» **SELECTED EXTRACT**
As Trump Seeks Way Out of Syria, New Attack Pulls Him Back In
BEIRUT, Lebanon — Days after President Trump said he wanted to pull the United States out of Syria, Syrian forces hit a suburb of Damascus with bombs that rescue workers said unleashed toxic gas.
Within hours, images of dead families sprawled in their homes threatened to change Mr. Trump’s calculus on Syria, possibly drawing him deeper into an intractable Middle Eastern war that he hoped to leave.
“Many dead, including women and children, in mindless CHEMICAL attack in Syria,” Mr. Trump wrote on Twitter on Sunday. He blamed Iran and Russia — even singling out President Vladimir V. Putin of Russia by name — for their support of the Syrian government.
“Big price to pay,” he wrote, without providing details.
His homeland security adviser, Thomas P. Bossert, said the White House national security team had been discussing possible responses and would not rule out a missile strike.

» **EXERCISES TO COMPLETE**
1. In the news story about the suspected chemical attack in Syria, who was Mr. Trump's homeland security adviser?
2. Pick up the news story about the suspected chemical attack in Syria after its final sentence and carry it on for another paragraph or two.

» **THE DATA**
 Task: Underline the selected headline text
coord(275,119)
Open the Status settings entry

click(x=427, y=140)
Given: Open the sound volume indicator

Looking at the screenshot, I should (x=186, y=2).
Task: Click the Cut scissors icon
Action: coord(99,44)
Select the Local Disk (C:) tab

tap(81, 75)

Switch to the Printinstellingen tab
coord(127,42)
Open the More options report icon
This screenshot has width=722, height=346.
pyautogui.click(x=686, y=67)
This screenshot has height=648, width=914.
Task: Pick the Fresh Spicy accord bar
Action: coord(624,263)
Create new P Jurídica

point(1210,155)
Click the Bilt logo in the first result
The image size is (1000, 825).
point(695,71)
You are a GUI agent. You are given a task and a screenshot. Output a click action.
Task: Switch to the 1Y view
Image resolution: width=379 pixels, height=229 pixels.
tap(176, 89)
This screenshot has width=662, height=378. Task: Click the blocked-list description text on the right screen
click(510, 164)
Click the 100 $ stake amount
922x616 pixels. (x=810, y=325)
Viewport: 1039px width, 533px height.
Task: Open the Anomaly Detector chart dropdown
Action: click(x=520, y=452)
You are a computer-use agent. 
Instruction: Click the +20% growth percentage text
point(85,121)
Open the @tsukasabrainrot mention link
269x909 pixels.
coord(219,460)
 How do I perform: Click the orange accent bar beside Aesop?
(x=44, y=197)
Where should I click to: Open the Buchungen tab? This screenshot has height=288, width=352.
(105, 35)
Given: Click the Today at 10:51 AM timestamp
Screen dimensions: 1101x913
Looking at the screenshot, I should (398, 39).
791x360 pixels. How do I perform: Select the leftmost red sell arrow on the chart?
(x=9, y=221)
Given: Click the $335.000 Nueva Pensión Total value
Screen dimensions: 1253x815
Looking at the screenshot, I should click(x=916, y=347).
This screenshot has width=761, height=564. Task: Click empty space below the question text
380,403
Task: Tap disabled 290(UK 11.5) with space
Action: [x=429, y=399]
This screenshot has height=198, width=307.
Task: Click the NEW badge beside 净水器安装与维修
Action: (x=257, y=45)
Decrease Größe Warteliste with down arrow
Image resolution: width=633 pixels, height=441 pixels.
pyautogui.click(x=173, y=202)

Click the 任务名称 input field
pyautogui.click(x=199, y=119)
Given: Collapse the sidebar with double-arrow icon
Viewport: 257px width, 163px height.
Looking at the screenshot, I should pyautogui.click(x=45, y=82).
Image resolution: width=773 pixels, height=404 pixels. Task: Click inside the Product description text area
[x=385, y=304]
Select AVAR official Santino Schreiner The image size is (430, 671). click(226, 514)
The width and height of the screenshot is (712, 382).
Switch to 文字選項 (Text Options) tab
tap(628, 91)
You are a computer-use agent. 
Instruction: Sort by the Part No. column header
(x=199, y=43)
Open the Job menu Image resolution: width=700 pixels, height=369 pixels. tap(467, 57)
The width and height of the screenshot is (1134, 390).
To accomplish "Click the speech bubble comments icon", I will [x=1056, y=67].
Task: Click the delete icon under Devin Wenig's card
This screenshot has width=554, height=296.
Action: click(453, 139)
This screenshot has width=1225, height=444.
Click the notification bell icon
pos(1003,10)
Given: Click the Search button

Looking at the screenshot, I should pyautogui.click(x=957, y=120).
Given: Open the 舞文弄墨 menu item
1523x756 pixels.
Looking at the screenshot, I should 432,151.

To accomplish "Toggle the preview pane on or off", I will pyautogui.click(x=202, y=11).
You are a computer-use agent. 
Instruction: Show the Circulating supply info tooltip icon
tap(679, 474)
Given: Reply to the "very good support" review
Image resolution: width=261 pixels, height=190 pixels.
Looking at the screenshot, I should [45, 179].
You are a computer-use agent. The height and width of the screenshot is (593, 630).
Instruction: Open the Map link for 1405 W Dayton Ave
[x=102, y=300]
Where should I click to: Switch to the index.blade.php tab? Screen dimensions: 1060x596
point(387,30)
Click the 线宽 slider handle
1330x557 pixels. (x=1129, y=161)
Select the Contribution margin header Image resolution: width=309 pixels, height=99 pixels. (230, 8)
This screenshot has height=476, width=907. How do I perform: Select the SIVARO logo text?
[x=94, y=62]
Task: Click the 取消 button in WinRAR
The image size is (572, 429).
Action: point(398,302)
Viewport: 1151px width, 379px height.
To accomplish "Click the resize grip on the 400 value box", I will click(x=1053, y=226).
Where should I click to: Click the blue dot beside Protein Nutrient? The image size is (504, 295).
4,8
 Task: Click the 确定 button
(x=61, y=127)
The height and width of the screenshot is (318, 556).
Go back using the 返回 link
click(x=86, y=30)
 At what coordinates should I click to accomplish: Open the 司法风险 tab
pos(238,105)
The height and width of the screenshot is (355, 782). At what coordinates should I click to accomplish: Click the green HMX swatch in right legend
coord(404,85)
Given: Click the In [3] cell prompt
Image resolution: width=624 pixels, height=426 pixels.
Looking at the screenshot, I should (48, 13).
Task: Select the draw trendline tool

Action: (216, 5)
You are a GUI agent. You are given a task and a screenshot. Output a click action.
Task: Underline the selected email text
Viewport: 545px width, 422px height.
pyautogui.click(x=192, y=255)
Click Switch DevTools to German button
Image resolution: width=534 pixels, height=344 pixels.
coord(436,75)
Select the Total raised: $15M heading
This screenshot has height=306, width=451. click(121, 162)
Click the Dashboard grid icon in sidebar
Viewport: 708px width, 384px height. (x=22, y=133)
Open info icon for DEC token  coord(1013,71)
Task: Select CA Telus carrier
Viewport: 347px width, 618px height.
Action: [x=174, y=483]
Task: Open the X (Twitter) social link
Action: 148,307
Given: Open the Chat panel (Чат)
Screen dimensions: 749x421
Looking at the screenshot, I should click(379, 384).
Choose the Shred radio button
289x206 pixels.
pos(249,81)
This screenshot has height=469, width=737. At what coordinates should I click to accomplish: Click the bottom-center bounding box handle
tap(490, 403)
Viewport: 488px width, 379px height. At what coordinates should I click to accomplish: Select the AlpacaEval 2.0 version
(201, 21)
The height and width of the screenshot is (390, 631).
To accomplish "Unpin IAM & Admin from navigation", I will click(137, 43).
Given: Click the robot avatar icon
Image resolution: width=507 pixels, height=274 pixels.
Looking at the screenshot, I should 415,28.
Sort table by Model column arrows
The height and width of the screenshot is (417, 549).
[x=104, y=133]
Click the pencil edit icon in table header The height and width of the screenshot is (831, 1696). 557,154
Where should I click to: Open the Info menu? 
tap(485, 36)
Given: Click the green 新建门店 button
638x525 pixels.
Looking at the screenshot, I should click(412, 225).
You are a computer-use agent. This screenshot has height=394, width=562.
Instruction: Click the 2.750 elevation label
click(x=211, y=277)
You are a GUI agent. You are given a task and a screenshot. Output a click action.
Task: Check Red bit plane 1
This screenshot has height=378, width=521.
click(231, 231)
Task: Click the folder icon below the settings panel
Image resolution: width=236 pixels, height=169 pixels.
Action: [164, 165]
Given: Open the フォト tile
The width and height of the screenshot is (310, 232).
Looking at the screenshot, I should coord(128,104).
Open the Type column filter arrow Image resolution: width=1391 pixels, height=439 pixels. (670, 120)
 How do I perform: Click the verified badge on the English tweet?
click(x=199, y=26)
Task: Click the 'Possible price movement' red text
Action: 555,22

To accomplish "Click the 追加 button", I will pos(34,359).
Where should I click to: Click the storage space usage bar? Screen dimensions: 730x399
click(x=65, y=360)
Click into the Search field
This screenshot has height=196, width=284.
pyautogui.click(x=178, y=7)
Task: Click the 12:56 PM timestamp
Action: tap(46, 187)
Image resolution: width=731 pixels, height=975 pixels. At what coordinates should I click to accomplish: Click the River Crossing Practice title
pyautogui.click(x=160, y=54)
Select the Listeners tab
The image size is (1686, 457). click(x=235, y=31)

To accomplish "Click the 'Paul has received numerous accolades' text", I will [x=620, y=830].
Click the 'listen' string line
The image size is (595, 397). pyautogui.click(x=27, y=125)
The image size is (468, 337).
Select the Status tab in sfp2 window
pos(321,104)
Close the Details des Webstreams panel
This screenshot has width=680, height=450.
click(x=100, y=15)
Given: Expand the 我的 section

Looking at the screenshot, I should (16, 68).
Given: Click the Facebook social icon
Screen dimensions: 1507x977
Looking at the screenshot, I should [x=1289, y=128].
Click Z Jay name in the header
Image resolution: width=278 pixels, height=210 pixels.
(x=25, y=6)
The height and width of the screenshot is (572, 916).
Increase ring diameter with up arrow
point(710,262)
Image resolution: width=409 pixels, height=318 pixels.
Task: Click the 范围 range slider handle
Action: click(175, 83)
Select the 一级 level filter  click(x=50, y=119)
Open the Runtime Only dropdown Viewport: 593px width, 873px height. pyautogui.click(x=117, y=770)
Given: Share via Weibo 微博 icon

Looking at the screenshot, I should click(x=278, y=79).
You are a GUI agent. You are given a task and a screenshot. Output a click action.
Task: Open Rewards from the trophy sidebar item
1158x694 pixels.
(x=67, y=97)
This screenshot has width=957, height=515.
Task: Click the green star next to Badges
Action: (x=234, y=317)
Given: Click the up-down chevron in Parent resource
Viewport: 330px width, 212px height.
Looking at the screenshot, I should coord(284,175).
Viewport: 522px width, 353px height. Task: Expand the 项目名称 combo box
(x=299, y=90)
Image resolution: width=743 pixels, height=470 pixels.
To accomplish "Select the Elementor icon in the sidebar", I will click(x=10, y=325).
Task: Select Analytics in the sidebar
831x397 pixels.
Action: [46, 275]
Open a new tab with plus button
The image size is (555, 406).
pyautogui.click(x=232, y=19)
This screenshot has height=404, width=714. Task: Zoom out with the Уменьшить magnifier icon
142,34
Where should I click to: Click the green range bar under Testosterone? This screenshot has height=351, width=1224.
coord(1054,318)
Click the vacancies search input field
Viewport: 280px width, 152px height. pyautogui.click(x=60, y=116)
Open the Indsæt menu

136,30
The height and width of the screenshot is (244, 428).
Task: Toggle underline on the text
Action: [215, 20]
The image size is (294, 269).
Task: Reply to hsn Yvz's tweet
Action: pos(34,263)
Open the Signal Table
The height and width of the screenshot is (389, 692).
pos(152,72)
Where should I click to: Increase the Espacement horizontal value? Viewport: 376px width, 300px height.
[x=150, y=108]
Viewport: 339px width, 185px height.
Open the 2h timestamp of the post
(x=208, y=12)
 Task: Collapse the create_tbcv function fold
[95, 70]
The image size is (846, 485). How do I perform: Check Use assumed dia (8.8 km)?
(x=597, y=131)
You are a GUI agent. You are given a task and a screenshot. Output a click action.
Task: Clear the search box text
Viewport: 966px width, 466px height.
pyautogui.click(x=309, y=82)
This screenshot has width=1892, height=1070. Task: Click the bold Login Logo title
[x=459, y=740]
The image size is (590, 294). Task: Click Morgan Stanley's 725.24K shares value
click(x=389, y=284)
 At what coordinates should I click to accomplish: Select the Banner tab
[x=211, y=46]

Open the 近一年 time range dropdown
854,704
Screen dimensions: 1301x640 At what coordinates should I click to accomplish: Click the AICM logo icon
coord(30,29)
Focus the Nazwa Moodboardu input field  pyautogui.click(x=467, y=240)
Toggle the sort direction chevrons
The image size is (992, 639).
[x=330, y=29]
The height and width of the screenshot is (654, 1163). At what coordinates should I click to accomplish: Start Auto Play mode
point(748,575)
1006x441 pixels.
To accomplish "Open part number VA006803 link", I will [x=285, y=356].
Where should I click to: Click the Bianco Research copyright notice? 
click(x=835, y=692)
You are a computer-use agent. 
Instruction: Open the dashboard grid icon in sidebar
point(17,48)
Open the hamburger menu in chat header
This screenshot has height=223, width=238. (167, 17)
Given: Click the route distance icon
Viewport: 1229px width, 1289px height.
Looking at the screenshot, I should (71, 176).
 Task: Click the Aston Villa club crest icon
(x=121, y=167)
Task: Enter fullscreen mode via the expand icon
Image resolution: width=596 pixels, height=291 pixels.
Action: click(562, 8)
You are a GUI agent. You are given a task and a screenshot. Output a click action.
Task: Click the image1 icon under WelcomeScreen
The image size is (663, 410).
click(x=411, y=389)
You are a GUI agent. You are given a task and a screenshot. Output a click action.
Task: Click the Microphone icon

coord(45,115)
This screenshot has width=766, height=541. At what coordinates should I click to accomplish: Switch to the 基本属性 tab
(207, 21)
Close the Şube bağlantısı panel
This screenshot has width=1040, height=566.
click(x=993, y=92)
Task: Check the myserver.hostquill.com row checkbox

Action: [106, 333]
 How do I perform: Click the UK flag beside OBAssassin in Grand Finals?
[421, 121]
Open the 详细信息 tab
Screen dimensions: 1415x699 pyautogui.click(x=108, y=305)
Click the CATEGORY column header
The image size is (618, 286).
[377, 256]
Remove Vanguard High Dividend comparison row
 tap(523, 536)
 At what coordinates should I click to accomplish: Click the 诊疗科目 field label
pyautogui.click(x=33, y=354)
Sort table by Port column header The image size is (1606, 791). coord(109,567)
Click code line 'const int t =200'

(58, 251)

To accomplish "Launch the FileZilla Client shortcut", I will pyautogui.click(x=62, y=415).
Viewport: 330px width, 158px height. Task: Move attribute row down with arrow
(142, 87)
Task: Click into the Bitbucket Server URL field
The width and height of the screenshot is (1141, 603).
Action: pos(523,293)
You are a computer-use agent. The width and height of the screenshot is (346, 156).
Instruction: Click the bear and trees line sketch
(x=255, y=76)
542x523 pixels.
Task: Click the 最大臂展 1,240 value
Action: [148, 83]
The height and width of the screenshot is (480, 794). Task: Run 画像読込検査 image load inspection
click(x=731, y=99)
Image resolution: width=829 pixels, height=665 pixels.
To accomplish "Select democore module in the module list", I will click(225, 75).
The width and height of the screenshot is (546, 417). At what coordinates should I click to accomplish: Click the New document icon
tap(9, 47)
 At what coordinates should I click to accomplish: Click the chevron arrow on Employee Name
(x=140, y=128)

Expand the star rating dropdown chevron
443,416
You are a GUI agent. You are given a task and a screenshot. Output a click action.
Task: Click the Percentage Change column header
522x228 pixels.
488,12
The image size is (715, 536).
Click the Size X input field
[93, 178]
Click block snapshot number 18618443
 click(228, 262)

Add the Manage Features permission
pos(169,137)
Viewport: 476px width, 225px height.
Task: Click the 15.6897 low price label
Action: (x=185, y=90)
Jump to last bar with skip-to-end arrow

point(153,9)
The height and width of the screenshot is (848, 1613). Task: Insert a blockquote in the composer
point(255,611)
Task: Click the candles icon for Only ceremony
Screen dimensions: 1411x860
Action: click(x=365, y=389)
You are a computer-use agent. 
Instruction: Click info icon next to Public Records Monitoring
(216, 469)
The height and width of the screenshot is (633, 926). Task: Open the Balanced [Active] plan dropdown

» **OUTPUTS IN ORDER**
1. Thomas P. Bossert

2.
The reported chemical attack on Douma, a suburb of the capital, Damascus, on Saturday seems to have squeezed Mr. Trump between conflicting impulses, and raised the political and military stakes as he charts the United States’ future in Syria.
On one hand, he has emphatically expressed his desire to bring American troops home as soon as possible in line with his “America First” approach. On the other, he has vowed to punish some bad actors, and withdrawing from Syria could open him up to criticism at home and abroad.
“The withdrawal of U.S. troops from Syria now would have major negative repercussions for the region and beyond,” said Murhaf Jouejati, a Syrian-American professor of international relations at the Emirates Diplomatic Academy in Abu Dhabi, United Arab Emirates.